Whatever the situation, these friends are determined that the young man shall see Jesus. Confronted with the barricading crowd, they climb up on the roof, opening the turf plates to make an entry point. Jesus had to laugh as he saw to rooftop disappearing above him!

Would that we had such a wild desire to be in God’s Presence – to know God face to face, and heart to heart!

Can we peel away the many barricades to such relationship? We have only our limited human images of God. While these can help us pray, they can also box God.

Faulty theology and exaggerated ritual can, believe or not, put a lid on God’s power!

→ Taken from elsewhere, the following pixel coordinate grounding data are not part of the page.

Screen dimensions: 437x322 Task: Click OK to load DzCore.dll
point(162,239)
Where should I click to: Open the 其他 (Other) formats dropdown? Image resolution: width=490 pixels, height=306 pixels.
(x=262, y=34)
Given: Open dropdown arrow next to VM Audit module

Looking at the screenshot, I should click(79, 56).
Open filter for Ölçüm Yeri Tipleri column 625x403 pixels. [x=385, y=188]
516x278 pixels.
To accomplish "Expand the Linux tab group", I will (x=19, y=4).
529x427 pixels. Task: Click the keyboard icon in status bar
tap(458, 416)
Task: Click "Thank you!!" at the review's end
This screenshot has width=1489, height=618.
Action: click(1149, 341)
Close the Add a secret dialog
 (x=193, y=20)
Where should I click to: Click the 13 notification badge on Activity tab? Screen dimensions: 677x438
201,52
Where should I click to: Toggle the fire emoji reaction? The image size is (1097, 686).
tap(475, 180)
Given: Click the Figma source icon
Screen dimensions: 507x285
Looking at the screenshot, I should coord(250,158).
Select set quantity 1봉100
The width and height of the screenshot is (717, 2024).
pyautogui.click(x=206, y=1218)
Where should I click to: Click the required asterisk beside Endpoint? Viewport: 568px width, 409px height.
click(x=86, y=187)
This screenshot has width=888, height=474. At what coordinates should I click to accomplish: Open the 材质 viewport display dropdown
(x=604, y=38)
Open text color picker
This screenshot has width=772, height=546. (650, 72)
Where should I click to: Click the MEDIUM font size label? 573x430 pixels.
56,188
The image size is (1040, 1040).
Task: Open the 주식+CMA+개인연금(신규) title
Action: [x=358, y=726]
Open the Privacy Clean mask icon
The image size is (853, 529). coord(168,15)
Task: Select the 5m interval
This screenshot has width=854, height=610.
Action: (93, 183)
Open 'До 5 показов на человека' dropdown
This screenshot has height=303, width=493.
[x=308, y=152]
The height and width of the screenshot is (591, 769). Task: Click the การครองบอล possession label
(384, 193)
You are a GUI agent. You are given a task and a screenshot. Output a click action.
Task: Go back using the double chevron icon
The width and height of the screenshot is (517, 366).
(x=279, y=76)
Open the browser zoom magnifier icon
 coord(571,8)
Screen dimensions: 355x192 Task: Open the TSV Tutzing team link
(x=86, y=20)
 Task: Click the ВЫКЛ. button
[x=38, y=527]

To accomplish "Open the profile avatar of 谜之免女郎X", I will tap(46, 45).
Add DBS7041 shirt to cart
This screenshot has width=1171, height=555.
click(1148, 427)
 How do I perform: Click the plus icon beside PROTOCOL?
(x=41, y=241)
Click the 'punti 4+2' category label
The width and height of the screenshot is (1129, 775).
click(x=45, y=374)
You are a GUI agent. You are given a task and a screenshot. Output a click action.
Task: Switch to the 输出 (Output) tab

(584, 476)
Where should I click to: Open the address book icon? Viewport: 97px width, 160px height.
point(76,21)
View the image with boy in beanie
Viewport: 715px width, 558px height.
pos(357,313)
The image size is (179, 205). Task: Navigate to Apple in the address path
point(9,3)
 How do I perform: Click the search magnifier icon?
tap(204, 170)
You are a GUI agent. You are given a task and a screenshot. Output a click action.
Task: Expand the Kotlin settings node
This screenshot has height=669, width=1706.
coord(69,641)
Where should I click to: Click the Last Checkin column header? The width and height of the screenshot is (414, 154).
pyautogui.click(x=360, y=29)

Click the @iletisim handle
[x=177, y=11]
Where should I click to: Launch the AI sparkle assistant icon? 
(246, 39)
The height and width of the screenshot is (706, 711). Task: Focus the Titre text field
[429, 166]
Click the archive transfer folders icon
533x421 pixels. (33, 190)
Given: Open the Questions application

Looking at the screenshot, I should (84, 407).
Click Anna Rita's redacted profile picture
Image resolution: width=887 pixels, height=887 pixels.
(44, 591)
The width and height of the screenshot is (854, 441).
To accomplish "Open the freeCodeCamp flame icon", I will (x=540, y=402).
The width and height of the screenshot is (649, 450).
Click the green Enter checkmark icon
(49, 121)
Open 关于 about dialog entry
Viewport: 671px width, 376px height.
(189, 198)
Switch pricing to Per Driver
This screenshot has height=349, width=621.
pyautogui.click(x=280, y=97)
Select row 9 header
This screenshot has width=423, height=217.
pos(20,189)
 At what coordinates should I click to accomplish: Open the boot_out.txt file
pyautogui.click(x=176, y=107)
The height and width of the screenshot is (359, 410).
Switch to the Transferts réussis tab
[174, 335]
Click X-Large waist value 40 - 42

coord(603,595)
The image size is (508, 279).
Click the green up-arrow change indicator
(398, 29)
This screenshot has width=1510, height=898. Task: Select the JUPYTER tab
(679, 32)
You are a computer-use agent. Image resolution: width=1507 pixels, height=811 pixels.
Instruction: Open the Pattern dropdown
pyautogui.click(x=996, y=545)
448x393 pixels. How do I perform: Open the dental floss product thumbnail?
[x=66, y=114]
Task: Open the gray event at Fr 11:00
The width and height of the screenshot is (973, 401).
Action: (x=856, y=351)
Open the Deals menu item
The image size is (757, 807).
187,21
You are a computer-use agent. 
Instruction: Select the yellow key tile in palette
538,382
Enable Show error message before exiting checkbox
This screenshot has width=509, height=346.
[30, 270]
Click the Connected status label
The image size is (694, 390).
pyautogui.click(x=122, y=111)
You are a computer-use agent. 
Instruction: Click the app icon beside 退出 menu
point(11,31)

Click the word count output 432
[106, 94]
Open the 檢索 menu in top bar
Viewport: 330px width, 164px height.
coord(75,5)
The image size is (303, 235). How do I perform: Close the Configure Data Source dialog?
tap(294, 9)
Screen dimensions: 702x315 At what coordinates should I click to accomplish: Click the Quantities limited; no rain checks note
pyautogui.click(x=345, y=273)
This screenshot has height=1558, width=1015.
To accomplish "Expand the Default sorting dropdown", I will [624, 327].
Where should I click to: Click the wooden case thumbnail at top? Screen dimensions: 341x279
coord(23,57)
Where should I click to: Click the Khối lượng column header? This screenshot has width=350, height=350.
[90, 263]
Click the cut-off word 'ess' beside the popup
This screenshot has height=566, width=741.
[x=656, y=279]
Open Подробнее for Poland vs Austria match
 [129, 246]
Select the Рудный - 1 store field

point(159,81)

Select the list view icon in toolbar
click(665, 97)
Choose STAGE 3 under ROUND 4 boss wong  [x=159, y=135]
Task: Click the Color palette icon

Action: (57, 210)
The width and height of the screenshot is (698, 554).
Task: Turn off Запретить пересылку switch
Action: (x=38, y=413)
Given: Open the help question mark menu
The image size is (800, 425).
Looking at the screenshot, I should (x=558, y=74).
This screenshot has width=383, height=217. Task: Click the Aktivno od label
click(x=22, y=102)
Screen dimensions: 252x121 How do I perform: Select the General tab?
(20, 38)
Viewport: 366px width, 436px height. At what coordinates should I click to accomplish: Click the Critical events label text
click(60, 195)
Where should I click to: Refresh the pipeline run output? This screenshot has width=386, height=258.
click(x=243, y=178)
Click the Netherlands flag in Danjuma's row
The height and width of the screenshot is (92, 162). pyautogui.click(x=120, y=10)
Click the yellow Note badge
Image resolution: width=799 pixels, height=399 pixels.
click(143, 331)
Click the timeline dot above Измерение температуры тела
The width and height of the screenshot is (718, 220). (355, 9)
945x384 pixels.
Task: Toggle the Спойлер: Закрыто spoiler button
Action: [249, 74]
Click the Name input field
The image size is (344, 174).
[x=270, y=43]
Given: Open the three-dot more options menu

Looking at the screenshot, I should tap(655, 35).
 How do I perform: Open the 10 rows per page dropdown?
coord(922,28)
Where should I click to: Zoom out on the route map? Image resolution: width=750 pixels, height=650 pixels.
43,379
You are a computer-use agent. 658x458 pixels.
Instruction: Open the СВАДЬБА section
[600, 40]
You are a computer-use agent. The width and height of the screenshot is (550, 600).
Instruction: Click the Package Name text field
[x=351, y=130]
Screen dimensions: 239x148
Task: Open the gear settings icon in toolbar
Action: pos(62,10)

It is important to read, listen, and grow within good theology. One measure of that value is the degree of limitation any “theology” puts on God. A theology that limits God to male, white, Catholic (or whatever religion)- that kind of false theology limits us as well. 

A theology that is used as validation for political, economic, or moral domination distorts God, making God an idol of our own greed and selfishness. Such ”theologies” have, for centuries, made excuses for slavery, apartheid, pogroms, wars and holocausts. 

Let’s try to “take the roof off” our theology today. Let’s be sure our tightly held perceptions and beliefs are really leading us to the absolute freedom of a God Who cherishes all Beings, all Creation.